TASK TO COMPLETE
Find each line in the records below that contains the string "handle" and copy those lines.

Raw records
----------------

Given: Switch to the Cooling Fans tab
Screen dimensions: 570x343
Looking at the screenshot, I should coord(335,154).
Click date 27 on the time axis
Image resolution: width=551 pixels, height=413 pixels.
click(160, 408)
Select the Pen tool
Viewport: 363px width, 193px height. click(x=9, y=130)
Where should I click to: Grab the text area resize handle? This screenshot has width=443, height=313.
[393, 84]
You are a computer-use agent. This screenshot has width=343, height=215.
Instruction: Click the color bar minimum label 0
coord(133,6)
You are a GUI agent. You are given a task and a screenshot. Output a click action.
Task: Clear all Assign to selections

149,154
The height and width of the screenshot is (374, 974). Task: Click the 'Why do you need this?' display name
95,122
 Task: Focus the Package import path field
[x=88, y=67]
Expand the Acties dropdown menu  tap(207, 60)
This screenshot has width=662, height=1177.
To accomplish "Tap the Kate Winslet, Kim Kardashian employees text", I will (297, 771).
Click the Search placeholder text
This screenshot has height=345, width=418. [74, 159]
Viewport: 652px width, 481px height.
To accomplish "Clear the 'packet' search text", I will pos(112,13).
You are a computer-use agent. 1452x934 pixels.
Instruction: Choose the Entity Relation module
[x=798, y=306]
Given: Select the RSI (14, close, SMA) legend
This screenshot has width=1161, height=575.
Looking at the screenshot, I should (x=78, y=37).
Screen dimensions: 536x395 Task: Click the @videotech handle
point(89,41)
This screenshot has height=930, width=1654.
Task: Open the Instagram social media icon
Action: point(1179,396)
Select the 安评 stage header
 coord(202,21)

----------------

TASK RESPONSE
Where should I click to: Grab the text area resize handle? This screenshot has width=443, height=313.
Screen dimensions: 536x395 Task: Click the @videotech handle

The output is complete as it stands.